(Stored entries)
— START —

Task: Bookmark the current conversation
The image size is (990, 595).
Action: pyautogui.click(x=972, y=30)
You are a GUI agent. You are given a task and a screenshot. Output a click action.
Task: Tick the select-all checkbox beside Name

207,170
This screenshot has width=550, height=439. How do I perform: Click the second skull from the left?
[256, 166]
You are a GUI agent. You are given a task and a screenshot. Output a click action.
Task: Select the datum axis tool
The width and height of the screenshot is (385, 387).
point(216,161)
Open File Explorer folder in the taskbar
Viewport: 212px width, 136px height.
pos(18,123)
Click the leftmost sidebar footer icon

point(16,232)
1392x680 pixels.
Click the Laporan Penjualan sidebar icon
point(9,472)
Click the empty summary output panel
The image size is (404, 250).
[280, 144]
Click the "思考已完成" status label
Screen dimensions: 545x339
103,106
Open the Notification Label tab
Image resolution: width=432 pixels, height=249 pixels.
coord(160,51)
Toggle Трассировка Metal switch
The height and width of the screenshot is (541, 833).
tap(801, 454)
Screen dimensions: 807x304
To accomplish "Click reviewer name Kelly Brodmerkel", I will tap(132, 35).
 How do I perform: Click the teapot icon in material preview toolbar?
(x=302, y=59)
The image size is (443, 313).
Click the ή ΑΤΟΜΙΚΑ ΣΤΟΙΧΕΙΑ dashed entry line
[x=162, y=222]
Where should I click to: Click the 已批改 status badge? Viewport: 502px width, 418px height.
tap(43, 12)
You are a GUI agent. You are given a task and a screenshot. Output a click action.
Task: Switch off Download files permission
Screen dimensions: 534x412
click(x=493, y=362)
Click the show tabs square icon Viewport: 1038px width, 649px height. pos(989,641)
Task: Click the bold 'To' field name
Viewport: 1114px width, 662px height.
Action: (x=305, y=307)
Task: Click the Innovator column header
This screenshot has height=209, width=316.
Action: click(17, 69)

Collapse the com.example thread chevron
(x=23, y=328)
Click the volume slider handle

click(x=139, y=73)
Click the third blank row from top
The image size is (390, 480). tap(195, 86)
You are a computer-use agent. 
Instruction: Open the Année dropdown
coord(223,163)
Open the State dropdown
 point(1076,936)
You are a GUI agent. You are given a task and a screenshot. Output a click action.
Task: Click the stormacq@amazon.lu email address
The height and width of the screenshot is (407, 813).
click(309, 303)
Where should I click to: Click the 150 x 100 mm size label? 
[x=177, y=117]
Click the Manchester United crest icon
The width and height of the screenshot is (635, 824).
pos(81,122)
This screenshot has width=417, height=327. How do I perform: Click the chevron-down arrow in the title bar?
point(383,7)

— END —

Problem description: Render every line of the stored entries above as a numbered list, omitting any blank lines.

Output below:
1. Task: Bookmark the current conversation
2. The image size is (990, 595).
3. Action: pyautogui.click(x=972, y=30)
4. You are a GUI agent. You are given a task and a screenshot. Output a click action.
5. Task: Tick the select-all checkbox beside Name
6. 207,170
7. This screenshot has width=550, height=439. How do I perform: Click the second skull from the left?
8. [256, 166]
9. You are a GUI agent. You are given a task and a screenshot. Output a click action.
10. Task: Select the datum axis tool
11. The width and height of the screenshot is (385, 387).
12. point(216,161)
13. Open File Explorer folder in the taskbar
14. Viewport: 212px width, 136px height.
15. pos(18,123)
16. Click the leftmost sidebar footer icon
17. point(16,232)
18. 1392x680 pixels.
19. Click the Laporan Penjualan sidebar icon
20. point(9,472)
21. Click the empty summary output panel
22. The image size is (404, 250).
23. [280, 144]
24. Click the "思考已完成" status label
25. Screen dimensions: 545x339
26. 103,106
27. Open the Notification Label tab
28. Image resolution: width=432 pixels, height=249 pixels.
29. coord(160,51)
30. Toggle Трассировка Metal switch
31. The height and width of the screenshot is (541, 833).
32. tap(801, 454)
33. Screen dimensions: 807x304
34. To accomplish "Click reviewer name Kelly Brodmerkel", I will tap(132, 35).
35.  How do I perform: Click the teapot icon in material preview toolbar?
36. (x=302, y=59)
37. The image size is (443, 313).
38. Click the ή ΑΤΟΜΙΚΑ ΣΤΟΙΧΕΙΑ dashed entry line
39. [x=162, y=222]
40. Where should I click to: Click the 已批改 status badge? Viewport: 502px width, 418px height.
41. tap(43, 12)
42. You are a GUI agent. You are given a task and a screenshot. Output a click action.
43. Task: Switch off Download files permission
44. Screen dimensions: 534x412
45. click(x=493, y=362)
46. Click the show tabs square icon Viewport: 1038px width, 649px height. pos(989,641)
47. Task: Click the bold 'To' field name
48. Viewport: 1114px width, 662px height.
49. Action: (x=305, y=307)
50. Task: Click the Innovator column header
51. This screenshot has height=209, width=316.
52. Action: click(17, 69)
53. Collapse the com.example thread chevron
54. (x=23, y=328)
55. Click the volume slider handle
56. click(x=139, y=73)
57. Click the third blank row from top
58. The image size is (390, 480). tap(195, 86)
59. You are a computer-use agent. 
60. Instruction: Open the Année dropdown
61. coord(223,163)
62. Open the State dropdown
63.  point(1076,936)
64. You are a GUI agent. You are given a task and a screenshot. Output a click action.
65. Task: Click the stormacq@amazon.lu email address
66. The height and width of the screenshot is (407, 813).
67. click(309, 303)
68. Where should I click to: Click the 150 x 100 mm size label? 
69. [x=177, y=117]
70. Click the Manchester United crest icon
71. The width and height of the screenshot is (635, 824).
72. pos(81,122)
73. This screenshot has width=417, height=327. How do I perform: Click the chevron-down arrow in the title bar?
74. point(383,7)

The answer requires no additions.